As Netskope’s chief digital and information officer, Mike Anderson sits at the intersection of security, cloud, and business outcomes, helping customers and teams move faster, safer, and smarter. He has led transformations that marry agility with accountability, modern tech with measurable value, and bold vision with a culture that empowers people to do the best work of their careers.
Anderson has a rare lens, that of a practitioner who has worn both the internal CIO hat and a customer-facing go-to-market hat. On a recent episode of the Tech Whisperers podcast, he unpacked lessons from his career, including how to future-proof an IT leadership career, inspire buy-in for bold ideas, and build a culture of ambition by “lighting a fire in someone, not under them.”
We spent some time after the podcast diving into Netskope’s journey from startup to IPO. Anderson shared the playbook he used to help scale a high-growth company, providing practical takeaways about operating choices, people practices, and leadership habits that any leader can apply to their own situation. What follows is that conversation, edited for length and clarity.
Dan Roberts: Why did you decide to leave an enterprise CIO path for a then-little-known startup? What was appealing about the opportunity?
Mike Anderson: One reason was the agility you can show in your career as a CIO. When you’ve been at big companies, sometimes you’re not known as the person that can roll up your sleeves and do the hard work. The agility to dial it up or dial it down, no matter what, is important. You also have to be passionate about the problem being solved. That was part of why I looked to be involved during the interview process when my wife was considering joining Netskope. I wanted to learn more about the company, and I said, ‘If you’re going to go join a startup, let’s make sure it’s the right one.’ Because part of the benefit of joining a startup is, hopefully, there’s a positive liquidity event in the future, not to mention working for a great company with great people.

* Work request
Continue the interview with Mike Anderson of Netskope, picking up right after his last answer.

* Raw data

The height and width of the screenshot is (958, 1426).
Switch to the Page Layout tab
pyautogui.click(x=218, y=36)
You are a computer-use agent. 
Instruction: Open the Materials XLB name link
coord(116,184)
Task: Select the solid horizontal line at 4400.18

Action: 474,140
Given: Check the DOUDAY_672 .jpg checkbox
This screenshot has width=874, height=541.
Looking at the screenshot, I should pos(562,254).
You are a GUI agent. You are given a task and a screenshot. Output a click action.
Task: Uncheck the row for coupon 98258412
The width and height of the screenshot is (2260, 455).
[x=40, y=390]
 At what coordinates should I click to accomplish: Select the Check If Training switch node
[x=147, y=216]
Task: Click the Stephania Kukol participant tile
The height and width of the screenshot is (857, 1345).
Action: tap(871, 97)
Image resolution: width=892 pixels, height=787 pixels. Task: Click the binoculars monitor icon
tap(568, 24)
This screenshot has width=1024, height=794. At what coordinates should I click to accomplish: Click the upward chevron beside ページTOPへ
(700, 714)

* Result of this exercise
Often people will say to me, ‘You went to the other side,’ and I’ll say that, as a CIO, you can often make a bigger impact in a tech company than in a big manufacturer or pharmaceutical. You’ll make an impact there, but you’re not the end buyer. Being at a tech company, you’re really the customer, so you can create a lot more value beyond your role as CIO. People on my team say they have that same ambition, to be a CIO or CISO in a tech company, because they love talking to customers about how we use our own products.
And I learn from our customers. I have three to five conversations a week with CIOs and CISOs, and I ask them questions like, ‘How are you using our technology? What creative use cases have you come up with?’ One leader said he used it for change management, and I was like, really? He said that, especially in the SaaS world, you’re often replacing tools with new tools, so he basically used Netskope to create a coaching message that said, ‘This tool’s going away on this date, and it’s being replaced by this tool.’ It made perfect sense, because no one reads emails from IT, and no one attends the webinars you put on for people to learn about the new solution. What they do is call the help desk the first day because they can’t get into the tool they used to use. The ability to coach people in real-time, let them know what’s changing, that’s a really cool use case and it helps create better digital citizens.
What were some of the things you did to make the business public-company ready?
Sanjay [Beri, CEO and co-founder] never wanted the company to just be acquired and rolled into something else. The ambition since Netskope started was to be a public company and an iconic security company. So, he and our leadership team started operating like a public company many quarters before we went public. I think that helps a lot in establishing the operating rhythm you need to have.
Obviously, at day zero in a tech company, IT is a lot smaller. We were operating in less than half the countries we are today. We’ve made several acquisitions since I joined four and a half years ago, bringing technology and advanced roadmap and capabilities. We’ve got four major R&D centers on three continents.
As the team has grown, we’ve shifted to a product operating model to break down silos in the organization. Security and IT teams tend to have a little friction, so instead, our CISO and I put those teams together and formed product teams to focus on the things we needed to accomplish specific to the public readiness — because one thing you get audited on is user access. What access does someone have? Do you have the right segregation of duties inside your applications? That was something we achieved together in a very short time frame. The process we had before was very manual; we needed to apply technology and some new thinking to it.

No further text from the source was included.